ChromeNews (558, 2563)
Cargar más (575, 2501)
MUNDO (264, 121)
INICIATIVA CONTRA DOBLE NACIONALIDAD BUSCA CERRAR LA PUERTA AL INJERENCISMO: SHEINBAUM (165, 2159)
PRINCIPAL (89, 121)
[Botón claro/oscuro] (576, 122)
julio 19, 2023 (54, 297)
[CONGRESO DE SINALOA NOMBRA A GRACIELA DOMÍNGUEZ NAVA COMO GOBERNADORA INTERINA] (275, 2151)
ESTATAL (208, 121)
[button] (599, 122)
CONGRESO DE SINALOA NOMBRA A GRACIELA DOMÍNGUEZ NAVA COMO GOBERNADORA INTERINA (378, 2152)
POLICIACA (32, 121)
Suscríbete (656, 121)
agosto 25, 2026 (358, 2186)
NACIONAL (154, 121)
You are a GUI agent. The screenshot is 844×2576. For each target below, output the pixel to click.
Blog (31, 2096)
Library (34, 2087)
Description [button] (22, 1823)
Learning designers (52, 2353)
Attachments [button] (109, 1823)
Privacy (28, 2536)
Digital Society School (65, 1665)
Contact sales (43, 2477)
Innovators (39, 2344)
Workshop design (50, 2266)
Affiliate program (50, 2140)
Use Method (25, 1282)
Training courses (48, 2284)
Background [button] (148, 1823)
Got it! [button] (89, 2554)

================

* [GOAL OF THE EXERCISE] Each record must be transcribed exactly, with nothing left out.

* [COMPLETED EXERCISE]
ChromeNews (558, 2563)
Cargar más (575, 2501)
MUNDO (264, 121)
INICIATIVA CONTRA DOBLE NACIONALIDAD BUSCA CERRAR LA PUERTA AL INJERENCISMO: SHEINBAUM (165, 2159)
PRINCIPAL (89, 121)
[Botón claro/oscuro] (576, 122)
julio 19, 2023 (54, 297)
[CONGRESO DE SINALOA NOMBRA A GRACIELA DOMÍNGUEZ NAVA COMO GOBERNADORA INTERINA] (275, 2151)
ESTATAL (208, 121)
[button] (599, 122)
CONGRESO DE SINALOA NOMBRA A GRACIELA DOMÍNGUEZ NAVA COMO GOBERNADORA INTERINA (378, 2152)
POLICIACA (32, 121)
Suscríbete (656, 121)
agosto 25, 2026 (358, 2186)
NACIONAL (154, 121)
You are a GUI agent. The screenshot is 844×2576. For each target below, output the pixel to click.
Blog (31, 2096)
Library (34, 2087)
Description [button] (22, 1823)
Learning designers (52, 2353)
Attachments [button] (109, 1823)
Privacy (28, 2536)
Digital Society School (65, 1665)
Contact sales (43, 2477)
Innovators (39, 2344)
Workshop design (50, 2266)
Affiliate program (50, 2140)
Use Method (25, 1282)
Training courses (48, 2284)
Background [button] (148, 1823)
Got it! [button] (89, 2554)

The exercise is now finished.